▶ _THE PROBLEM_: Reproduce the records below exactly, but only between the lines holding "The height and" and "Click the Android", inclusive.

▶ _INFORMATION SUPPLIED_:
Content starts
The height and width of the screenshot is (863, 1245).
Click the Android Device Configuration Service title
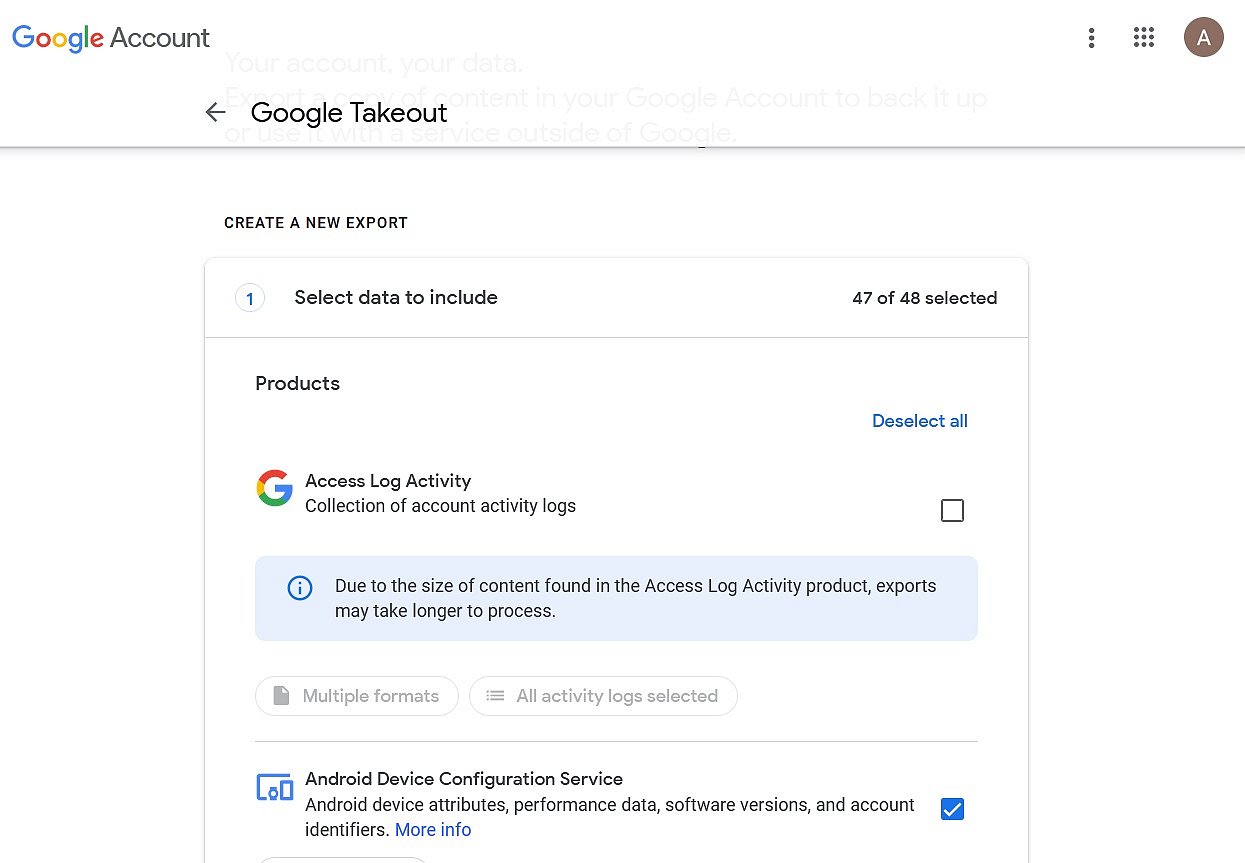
Content ends
Content starts
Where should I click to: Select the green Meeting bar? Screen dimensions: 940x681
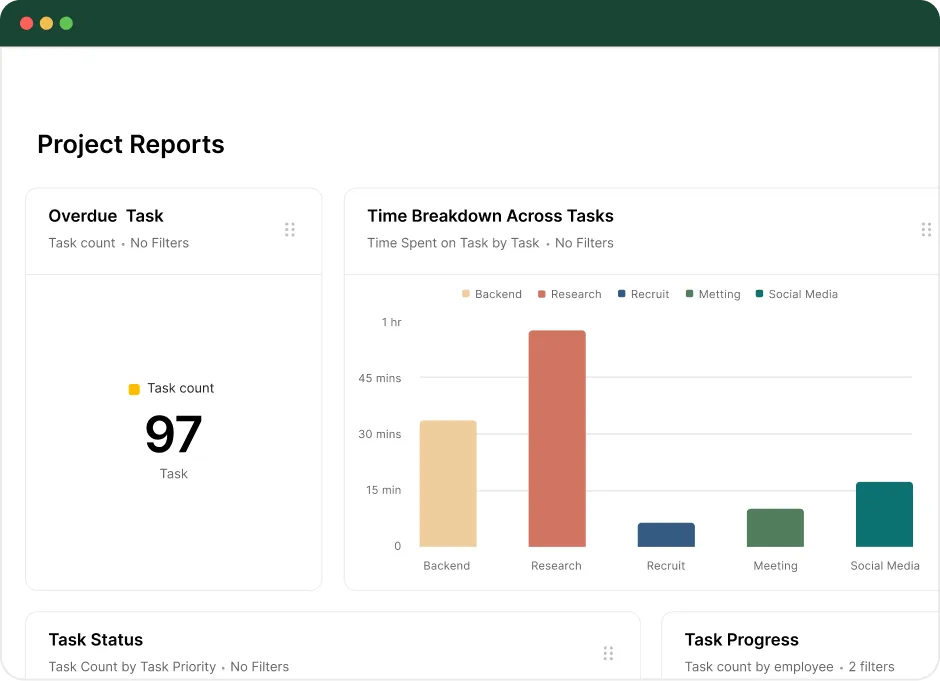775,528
Content ends
Content starts
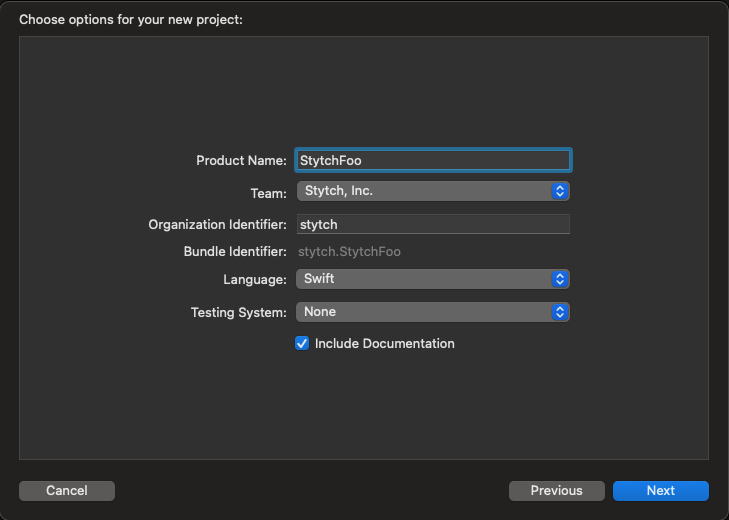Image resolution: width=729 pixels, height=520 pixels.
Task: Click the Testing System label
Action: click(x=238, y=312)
Content ends
▶ _WRITTEN ANSWER_:
The height and width of the screenshot is (863, 1245).
Click the Android Device Configuration Service title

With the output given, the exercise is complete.